**Exercise aim:**
Extract every line of the records below verbatim, keeping their original order.

**Entries provided:**
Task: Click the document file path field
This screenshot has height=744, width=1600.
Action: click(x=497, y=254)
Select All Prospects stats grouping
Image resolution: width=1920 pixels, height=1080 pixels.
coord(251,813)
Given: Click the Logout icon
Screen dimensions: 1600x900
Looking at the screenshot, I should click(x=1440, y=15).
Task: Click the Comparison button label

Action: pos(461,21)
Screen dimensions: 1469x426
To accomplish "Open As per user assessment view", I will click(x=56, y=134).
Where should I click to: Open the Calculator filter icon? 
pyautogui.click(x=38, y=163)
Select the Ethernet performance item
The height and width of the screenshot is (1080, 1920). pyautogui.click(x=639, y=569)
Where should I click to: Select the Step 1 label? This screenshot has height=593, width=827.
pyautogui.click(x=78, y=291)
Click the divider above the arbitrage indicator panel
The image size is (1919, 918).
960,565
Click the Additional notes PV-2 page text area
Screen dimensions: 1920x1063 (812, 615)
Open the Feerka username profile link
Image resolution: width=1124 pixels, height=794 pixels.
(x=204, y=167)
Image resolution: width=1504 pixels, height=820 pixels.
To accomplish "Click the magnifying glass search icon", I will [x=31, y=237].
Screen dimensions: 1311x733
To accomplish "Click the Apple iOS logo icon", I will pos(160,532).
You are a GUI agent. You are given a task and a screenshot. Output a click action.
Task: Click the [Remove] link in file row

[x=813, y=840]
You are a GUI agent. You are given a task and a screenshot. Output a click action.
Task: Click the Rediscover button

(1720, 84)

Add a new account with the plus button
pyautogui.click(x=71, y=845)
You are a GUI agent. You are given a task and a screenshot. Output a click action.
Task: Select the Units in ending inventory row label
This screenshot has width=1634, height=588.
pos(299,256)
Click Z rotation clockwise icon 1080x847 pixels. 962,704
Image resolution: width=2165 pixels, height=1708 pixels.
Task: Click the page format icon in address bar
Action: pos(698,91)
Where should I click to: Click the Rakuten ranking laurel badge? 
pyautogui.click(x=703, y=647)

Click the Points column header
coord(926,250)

**Solution for this exercise:**
Task: Click the document file path field
This screenshot has height=744, width=1600.
Action: click(x=497, y=254)
Select All Prospects stats grouping
Image resolution: width=1920 pixels, height=1080 pixels.
coord(251,813)
Given: Click the Logout icon
Screen dimensions: 1600x900
Looking at the screenshot, I should click(x=1440, y=15).
Task: Click the Comparison button label

Action: pos(461,21)
Screen dimensions: 1469x426
To accomplish "Open As per user assessment view", I will click(x=56, y=134).
Where should I click to: Open the Calculator filter icon? 
pyautogui.click(x=38, y=163)
Select the Ethernet performance item
The height and width of the screenshot is (1080, 1920). pyautogui.click(x=639, y=569)
Where should I click to: Select the Step 1 label? This screenshot has height=593, width=827.
pyautogui.click(x=78, y=291)
Click the divider above the arbitrage indicator panel
The image size is (1919, 918).
960,565
Click the Additional notes PV-2 page text area
Screen dimensions: 1920x1063 (812, 615)
Open the Feerka username profile link
Image resolution: width=1124 pixels, height=794 pixels.
(x=204, y=167)
Image resolution: width=1504 pixels, height=820 pixels.
To accomplish "Click the magnifying glass search icon", I will [x=31, y=237].
Screen dimensions: 1311x733
To accomplish "Click the Apple iOS logo icon", I will pos(160,532).
You are a GUI agent. You are given a task and a screenshot. Output a click action.
Task: Click the [Remove] link in file row

[x=813, y=840]
You are a GUI agent. You are given a task and a screenshot. Output a click action.
Task: Click the Rediscover button

(1720, 84)

Add a new account with the plus button
pyautogui.click(x=71, y=845)
You are a GUI agent. You are given a task and a screenshot. Output a click action.
Task: Select the Units in ending inventory row label
This screenshot has width=1634, height=588.
pos(299,256)
Click Z rotation clockwise icon 1080x847 pixels. 962,704
Image resolution: width=2165 pixels, height=1708 pixels.
Task: Click the page format icon in address bar
Action: pos(698,91)
Where should I click to: Click the Rakuten ranking laurel badge? 
pyautogui.click(x=703, y=647)

Click the Points column header
coord(926,250)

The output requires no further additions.